Page text
──────────────────────────────

Mr. Denisov said the core issue was low salaries for professors: 50,000 rubbles ($1,800) is an average monthly salary for a professor at First Medical, which enrolls 13,000 to 14,000 students a year. “That is not enough for those supporting their families,” Mr. Denisov said. He also blames parents for spoiling their children “by stuffing their pockets with cash for bribes,” and schools for poorly educating students, who he compared to Raskolnikov, the Dostoevsky character ready to commit a crime without expecting to be punished.
Most mornings, Mr. Denisov arrives by his modest Suzuki at the university parking lot where students park their Infinity or Bentley luxury cars; some even have drivers waiting in the car until the end of lectures. “I do not understand what else but empty thirst for prestige inspires parents to pay so much money for their students to go to First Medical,” the deputy rector said. “A surgery room is not going to be fun if they fear making a mistake, blood, pain, or emotional stress.”
Corrupt Students Become Corrupt Doctors
Not every student can learn all required information, the deputy rector said with a sigh. First Medical has tried to screen applicants for those who may be unable to handle the difficult course load, but some students say they paid bribes to get into the school.
For those with poor learning skills, the university invented a system of extra private classes. To get a credit, a student has to take about 10 private lessons in a subject and pay the professor for those sessions. Instead of curbing bribes, the system quickly led to corrupt practices. To pass the anatomy exam last year, Misha, another student who prefers anonymity, and eight of his second-year classmates had to take extra classes from their professor. Officially, classes cost about 1,000 rubles, but the professor charged students 2,500 rubles, or $89 per class. “She did not give us any knowledge, just asked us questions for about half an hour, then opened the pocket on her white medical gown, so we could slip in our 50-euro or 1,000-ruble bills,” Misha said. He said he was disappointed that the university management did not fire the professor after Misha and his friends reported her to the university management.
Mr. Denisov said that it is the responsibility of the federal security service to prosecute corrupt professors. The service “has its office on our campus—it is their job to check the evidence of crime,” he said. The leader of the nongovernmental National Anti-Corruption Committee and a member of President Dmitry Medvedev’s Human Rights Council, Kirill Kabanov, said the seeds of cheating and abusing rules are planted in Russian students’ mind by the time they reach universities; as a result, “corruption in medical service is literally killing Russia.” Corrupt medical students grow into corrupt doctors. “The health and social-development ministry has been repeatedly involved in scandals where hundreds of millions of dollars disappear from government purchases each year,” Mr. Kabanov said.
Russia’s Ministry of Health says it does not have data on the extent to which corruption is hurting the nation’s health service, but it says it is trying to fix the problem. Sofiya Maliavina, an aide to the minister of health, said the government is pushing medical schools to provide more practical training to students. What’s more, in February the ministry invested 1 million rubbles ($35,624) to establish a telephone hot line to report corruption in the state medical system. The ministry reports receiving an average of 50 calls a day.

──────────────────────────────

(Stored dataset items)
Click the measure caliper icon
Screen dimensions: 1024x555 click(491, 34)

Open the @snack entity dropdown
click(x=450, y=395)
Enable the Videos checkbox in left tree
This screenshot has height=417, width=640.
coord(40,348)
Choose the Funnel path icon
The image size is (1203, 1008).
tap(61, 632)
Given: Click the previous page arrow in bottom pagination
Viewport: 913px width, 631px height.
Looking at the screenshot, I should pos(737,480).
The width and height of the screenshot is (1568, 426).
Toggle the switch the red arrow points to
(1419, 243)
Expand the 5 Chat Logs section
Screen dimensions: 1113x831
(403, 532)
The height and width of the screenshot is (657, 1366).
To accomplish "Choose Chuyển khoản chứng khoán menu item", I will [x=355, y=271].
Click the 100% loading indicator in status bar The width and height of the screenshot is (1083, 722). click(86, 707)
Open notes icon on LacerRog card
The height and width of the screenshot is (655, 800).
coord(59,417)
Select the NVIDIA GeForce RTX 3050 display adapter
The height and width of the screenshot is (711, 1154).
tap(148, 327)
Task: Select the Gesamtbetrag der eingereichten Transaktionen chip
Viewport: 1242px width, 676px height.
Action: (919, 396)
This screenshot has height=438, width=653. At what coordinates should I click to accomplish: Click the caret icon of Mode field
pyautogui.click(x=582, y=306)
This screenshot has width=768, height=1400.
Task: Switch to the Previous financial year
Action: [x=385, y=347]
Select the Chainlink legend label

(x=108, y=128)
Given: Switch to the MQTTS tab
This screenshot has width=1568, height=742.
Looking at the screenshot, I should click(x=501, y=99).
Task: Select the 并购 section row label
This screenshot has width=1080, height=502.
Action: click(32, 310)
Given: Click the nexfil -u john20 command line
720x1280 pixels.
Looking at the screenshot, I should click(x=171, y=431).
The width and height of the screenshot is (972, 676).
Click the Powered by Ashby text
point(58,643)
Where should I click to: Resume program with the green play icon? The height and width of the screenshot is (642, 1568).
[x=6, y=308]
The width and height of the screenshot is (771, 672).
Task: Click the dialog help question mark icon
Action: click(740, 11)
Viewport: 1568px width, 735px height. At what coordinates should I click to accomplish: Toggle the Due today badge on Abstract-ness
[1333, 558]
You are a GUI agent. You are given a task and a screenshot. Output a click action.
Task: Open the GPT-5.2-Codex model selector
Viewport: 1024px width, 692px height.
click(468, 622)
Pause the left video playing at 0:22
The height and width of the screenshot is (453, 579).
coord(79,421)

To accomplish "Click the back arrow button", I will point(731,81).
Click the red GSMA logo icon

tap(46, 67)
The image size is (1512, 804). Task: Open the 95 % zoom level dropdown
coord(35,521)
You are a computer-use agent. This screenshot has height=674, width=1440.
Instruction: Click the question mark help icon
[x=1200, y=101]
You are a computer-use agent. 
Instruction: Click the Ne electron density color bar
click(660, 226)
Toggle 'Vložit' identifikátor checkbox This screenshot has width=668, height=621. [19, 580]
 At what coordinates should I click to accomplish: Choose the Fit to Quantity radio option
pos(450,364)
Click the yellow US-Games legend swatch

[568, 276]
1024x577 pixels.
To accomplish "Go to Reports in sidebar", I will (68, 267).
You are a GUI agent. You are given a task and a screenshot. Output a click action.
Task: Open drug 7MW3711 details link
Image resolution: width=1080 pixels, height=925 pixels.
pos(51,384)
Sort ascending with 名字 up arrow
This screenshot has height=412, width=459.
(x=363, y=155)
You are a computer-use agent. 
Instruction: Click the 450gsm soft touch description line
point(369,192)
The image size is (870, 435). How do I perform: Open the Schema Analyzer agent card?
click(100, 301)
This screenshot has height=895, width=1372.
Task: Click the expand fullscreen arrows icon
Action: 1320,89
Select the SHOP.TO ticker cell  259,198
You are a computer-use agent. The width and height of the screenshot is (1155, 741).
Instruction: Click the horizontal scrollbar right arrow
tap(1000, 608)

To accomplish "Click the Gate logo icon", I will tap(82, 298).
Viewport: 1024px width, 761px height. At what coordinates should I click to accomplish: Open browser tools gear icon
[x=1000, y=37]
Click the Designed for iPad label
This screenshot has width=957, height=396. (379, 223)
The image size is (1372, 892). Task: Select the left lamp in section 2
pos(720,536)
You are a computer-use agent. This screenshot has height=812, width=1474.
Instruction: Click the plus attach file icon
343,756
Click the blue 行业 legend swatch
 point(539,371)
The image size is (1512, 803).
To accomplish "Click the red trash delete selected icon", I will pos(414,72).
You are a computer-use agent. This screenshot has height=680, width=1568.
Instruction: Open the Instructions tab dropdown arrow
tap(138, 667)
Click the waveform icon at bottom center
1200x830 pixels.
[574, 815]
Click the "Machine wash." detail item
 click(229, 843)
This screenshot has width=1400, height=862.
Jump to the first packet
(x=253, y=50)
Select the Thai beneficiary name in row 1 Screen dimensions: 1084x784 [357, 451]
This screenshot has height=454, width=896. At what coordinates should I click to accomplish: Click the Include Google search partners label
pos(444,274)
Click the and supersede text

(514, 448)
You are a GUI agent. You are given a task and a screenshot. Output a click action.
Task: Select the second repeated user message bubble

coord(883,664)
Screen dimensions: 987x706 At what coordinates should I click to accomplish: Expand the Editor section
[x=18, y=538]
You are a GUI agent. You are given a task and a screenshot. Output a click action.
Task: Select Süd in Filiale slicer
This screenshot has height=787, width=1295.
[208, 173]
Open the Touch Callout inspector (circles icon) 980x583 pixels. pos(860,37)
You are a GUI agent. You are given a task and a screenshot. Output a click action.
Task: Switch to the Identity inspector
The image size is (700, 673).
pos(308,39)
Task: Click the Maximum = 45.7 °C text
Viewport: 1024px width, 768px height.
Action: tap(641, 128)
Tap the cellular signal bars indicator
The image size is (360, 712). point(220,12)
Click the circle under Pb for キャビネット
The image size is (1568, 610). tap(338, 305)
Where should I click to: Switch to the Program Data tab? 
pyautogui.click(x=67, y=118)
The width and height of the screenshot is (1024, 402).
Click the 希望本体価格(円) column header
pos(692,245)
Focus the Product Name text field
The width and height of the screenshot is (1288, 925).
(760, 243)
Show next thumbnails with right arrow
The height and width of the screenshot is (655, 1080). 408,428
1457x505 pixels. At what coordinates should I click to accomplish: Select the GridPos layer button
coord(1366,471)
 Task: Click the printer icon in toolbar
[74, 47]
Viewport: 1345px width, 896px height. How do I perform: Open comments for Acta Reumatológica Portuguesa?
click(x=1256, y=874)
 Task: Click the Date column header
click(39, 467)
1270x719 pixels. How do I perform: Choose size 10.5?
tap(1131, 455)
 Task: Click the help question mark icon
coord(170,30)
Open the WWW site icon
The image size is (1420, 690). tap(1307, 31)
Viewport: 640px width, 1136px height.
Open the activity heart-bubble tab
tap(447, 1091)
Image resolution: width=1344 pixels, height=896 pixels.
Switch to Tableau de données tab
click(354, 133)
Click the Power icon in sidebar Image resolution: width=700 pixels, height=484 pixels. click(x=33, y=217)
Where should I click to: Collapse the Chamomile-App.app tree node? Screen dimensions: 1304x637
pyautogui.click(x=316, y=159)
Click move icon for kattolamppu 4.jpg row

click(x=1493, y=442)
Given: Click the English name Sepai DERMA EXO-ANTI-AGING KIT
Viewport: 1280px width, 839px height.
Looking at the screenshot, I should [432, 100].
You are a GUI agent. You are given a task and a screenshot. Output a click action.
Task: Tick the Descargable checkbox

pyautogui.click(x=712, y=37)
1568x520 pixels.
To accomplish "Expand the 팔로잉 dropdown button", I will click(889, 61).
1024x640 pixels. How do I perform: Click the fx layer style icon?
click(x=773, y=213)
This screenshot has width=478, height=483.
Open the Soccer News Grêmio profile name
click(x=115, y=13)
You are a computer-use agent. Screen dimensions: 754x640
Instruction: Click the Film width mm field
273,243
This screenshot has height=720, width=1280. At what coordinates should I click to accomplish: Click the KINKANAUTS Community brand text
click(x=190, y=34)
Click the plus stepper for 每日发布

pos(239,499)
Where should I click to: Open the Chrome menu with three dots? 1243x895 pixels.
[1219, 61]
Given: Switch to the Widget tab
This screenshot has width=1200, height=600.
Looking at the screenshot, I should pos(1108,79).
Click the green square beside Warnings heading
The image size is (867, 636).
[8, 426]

──────────────────────────────

Problems and tasks
1. In the article on corruption at Russian medical schools, switch "hot line" to "helpline" and give the passage again, starting at the words that contain "Russia’s Ministry of" and stopping after "calls a day.".
2. Render this sentence from the article on corruption at Russian medical schools in Spanish: "The ministry reports receiving an average of 50 calls a day."

Expected results
1.
Russia’s Ministry of Health says it does not have data on the extent to which corruption is hurting the nation’s health service, but it says it is trying to fix the problem. Sofiya Maliavina, an aide to the minister of health, said the government is pushing medical schools to provide more practical training to students. What’s more, in February the ministry invested 1 million rubbles ($35,624) to establish a telephone helpline to report corruption in the state medical system. The ministry reports receiving an average of 50 calls a day.

2. El ministerio informa que recibe un promedio de 50 llamadas al día.